Trichotipula includes 46 recent species, of which 34 are known from the Nearctic region; eight species are recorded from the Neotropical region, four from the East Palaearctic and one from the Oriental region; one species occurs in both the Nearctic and Neotropical regions. Most, but not all, Trichotipula species have at least some macrotrichia on the membrane of the wingtip; in the present fossil, microtrichia can be observed quite clearly, but macrotrichia are absent.

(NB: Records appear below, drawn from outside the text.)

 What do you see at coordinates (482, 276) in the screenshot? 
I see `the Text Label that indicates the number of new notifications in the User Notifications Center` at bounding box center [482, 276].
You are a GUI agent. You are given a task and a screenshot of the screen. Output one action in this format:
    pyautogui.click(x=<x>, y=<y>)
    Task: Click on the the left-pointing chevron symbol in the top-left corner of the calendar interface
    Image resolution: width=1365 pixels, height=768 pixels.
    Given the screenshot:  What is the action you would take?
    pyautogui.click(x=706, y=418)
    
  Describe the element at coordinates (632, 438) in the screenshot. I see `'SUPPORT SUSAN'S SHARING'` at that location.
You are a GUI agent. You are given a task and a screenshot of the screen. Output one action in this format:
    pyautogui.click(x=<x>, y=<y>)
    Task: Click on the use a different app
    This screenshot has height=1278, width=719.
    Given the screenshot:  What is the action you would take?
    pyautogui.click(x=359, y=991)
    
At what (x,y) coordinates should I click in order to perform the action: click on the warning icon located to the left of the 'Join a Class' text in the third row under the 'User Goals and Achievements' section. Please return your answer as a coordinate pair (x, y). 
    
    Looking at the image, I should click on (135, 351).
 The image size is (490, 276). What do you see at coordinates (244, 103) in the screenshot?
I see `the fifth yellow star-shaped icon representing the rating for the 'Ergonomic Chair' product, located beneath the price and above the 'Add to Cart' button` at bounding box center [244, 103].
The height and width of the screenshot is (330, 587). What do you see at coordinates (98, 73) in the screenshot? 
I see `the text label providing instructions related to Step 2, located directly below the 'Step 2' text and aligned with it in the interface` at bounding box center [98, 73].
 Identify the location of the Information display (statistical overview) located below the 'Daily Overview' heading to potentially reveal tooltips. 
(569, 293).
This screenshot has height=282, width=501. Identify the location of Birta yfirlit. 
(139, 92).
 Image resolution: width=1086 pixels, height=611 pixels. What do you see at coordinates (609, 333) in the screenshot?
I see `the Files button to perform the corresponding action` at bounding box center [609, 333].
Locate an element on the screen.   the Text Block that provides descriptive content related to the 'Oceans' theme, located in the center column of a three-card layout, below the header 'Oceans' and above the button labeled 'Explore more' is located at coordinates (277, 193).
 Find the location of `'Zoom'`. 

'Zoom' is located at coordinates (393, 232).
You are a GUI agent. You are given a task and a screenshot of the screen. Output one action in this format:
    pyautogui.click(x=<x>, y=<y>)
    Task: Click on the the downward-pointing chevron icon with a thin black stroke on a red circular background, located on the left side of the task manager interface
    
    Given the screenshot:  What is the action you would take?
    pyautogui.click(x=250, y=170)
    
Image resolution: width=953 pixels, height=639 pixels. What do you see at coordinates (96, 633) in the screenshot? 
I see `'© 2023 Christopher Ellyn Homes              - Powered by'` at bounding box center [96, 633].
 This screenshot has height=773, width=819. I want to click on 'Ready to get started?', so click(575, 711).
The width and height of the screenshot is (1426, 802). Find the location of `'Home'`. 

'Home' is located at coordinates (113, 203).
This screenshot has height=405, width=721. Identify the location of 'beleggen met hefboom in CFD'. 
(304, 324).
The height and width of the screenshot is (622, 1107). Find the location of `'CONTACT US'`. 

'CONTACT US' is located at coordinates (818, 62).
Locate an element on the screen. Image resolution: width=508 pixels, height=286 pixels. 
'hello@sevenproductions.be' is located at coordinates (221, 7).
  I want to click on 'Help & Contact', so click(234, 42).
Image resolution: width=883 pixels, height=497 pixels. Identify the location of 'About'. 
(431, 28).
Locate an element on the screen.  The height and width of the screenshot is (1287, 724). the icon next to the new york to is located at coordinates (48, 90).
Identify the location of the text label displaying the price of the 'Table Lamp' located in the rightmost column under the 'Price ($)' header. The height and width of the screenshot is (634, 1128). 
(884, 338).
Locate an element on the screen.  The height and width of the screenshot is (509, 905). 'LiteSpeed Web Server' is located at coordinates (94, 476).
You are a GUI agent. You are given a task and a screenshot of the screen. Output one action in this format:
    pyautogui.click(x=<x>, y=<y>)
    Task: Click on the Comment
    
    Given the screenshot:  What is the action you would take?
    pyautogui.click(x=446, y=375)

The fossil species from the late Oligocene of Turkey classified by Kania and Nel (2013) in Trichotipula does not belong to this subgenus, or even to the genus Tipula . The very short vein Rs, the sessile cell m 1 and the position of crossvein mcu proximal of the discal cell indicate that it belongs to the genus Nephrotoma Meigen, 1803 . For these reasons, the species paicheleri is formally transferred to the genus Nephrotoma as Nephrotoma paicheleri (new combination).